Her preceptor and mentor, David Roldan, M.D., who graduated from the UC Davis School of Medicine, says he’s “amazed” by Hernández Villagomez clinical skills.
“She’s able to talk to a patient, have the insight to ask certain questions that you know as a seasoned physician you sometimes forget to ask, so I can recognize that she’s had a journey to get to medicine that has made her a special candidate,” Roldan said. “She’s a perfect fit for the ACE-PC program.”
A solution to the physician shortage
Within the next eight years, California is projected to face a shortfall of more than 4,100 primary care clinicians, according to the California Future Health Workforce Commission.
The commission, which includes influential leaders in health, education, policy and workforce development, points to programs such as ACE-PC as models for helping to close the deficit, especially in medically underserved regions such as the Central Valley.
“California’s minoritized and rural communities suffer the most from physician workforce shortages. Accelerated medical school programs are the type of innovation needed to help solve this crisis,” said Tonya Fancher, M.D., M.P.H., the school of medicine’s associate dean who oversees efforts to diversify the physician workforce.
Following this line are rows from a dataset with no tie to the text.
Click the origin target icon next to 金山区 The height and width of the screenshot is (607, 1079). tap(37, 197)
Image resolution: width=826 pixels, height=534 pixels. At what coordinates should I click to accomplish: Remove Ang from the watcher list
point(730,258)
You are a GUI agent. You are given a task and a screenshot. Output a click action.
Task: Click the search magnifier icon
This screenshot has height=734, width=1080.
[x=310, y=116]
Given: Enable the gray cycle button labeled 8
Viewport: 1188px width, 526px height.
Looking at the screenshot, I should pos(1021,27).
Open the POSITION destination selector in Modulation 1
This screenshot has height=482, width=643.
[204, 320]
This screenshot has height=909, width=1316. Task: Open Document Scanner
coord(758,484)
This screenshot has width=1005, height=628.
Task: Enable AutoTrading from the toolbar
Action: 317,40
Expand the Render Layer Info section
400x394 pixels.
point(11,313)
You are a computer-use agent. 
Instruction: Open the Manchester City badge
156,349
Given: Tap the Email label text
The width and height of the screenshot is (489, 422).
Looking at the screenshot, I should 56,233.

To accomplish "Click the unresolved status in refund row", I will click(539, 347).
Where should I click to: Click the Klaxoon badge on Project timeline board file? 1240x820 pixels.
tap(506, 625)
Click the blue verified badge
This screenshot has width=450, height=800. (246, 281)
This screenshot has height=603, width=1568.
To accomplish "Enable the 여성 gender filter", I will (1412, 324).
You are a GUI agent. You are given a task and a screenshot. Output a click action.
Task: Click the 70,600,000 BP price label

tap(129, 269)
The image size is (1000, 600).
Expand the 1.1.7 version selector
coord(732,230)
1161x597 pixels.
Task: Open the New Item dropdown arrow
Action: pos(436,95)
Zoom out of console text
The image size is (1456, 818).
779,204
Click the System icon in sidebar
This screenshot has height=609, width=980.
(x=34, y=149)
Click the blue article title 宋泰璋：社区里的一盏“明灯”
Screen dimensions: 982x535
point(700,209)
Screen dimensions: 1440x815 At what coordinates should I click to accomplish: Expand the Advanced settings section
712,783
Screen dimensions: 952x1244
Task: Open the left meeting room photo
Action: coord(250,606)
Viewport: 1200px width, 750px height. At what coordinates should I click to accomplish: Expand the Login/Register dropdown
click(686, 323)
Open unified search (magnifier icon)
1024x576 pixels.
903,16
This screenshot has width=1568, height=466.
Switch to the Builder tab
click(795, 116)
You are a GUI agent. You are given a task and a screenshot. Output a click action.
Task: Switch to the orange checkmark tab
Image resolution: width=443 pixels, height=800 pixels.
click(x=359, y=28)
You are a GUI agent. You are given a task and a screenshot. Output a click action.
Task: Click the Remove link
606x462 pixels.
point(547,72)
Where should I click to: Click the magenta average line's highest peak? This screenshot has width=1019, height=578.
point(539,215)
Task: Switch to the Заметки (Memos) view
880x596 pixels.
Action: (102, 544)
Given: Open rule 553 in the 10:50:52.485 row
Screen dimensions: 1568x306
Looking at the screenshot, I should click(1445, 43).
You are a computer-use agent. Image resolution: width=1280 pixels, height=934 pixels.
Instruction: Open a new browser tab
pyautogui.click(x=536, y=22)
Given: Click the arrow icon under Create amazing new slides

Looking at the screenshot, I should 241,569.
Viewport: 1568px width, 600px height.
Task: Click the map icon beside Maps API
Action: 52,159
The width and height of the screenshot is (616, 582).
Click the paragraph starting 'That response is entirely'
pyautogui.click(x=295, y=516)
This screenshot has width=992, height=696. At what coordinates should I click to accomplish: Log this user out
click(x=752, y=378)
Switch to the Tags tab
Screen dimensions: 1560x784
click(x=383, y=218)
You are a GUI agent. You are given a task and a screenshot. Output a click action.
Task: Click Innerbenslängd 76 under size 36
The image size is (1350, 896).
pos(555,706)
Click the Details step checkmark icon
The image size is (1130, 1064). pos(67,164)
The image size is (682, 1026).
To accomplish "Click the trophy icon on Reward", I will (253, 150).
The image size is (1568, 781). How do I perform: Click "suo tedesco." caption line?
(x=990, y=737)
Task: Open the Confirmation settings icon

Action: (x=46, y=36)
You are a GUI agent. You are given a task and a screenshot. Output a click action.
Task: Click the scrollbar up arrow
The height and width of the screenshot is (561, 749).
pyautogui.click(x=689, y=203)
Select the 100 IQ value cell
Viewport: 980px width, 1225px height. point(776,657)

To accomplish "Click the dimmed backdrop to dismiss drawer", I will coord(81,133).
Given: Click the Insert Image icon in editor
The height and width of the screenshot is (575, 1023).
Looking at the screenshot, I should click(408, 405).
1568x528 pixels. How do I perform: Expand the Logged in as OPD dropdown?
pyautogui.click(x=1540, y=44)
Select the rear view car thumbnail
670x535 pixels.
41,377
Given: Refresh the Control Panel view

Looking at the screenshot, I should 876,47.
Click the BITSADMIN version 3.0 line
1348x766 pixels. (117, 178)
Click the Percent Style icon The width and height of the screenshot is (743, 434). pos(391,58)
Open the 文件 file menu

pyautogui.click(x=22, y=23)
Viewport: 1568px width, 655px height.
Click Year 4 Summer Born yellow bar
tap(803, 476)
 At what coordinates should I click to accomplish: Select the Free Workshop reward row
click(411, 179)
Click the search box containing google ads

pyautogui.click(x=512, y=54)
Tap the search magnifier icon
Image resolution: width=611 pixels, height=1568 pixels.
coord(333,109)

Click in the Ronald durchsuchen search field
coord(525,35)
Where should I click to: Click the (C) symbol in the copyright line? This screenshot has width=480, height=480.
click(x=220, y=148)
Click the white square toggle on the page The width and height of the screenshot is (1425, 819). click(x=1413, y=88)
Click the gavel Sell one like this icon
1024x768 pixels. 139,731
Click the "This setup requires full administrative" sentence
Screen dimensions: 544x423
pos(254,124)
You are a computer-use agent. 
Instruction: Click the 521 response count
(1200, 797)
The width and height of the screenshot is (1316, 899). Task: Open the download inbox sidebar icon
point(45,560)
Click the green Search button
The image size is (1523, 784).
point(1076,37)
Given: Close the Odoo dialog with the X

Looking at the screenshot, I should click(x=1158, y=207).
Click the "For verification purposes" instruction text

When ACE-PC first started, there were just a handful of three-year medical school programs in the U.S. Now there are more than 20, according to the Consortium of Accelerated Medical Pathway Programs. UC Davis leaders are grateful for the partnership with Kaiser Permanente, which makes the program and its growth possible.
“Kaiser Permanente is a leader in medical care in our community and throughout California, as well as nationally,” Fancher said. “We would not be the School of Medicine we are without their support of ACE-PC and many other programs.”
Over the next three years, students like Hornbuckle and Hernández Villagomez acknowledge they have a huge responsibility. They know it won’t be an easy road.
One of their professors and mentors can relate.
“The challenges and the stresses of med school are unique and can be hard to understand for someone who hasn’t gone through it. So the support we get from our classmates is really important for getting through medical school in one piece,” said Ian Kim, M.D., a graduate of the first ACE-PC class who is now a primary care physician at CommuniCare, a local community health center. Kim is also a faculty member in the Department of Family and Community Medicine at UC Davis Health and teaches ACE-PC students the skills needed to interact with patients.
Of the six students in the inaugural class, one works at Kaiser Permanente, three are practicing in community-based primary care settings, and another is pursuing a nephrology fellowship, Kim said.
The accelerated medical school program resulted in long-lasting friendships for Kim and his classmates. “We are still texting each other all the time, we’ve gone to each other’s weddings,” Kim said. The first six graduates have finished their residencies and are talking about holding a reunion.
Kaiser’s Campbell, who along with Henderson, Fancher and other physicians who started ACE-PC helps to select students for the program, looks forward to the next few years when dozens of graduates-turned-residents will join the primary care workforce.
“We’re very committed to a diverse and equitable workforce to serve our patients and all of California,” she said. “We feel like it’s just a win-win-win-win situation for the students, for the patients, for Kaiser Permanente and for UC Davis.”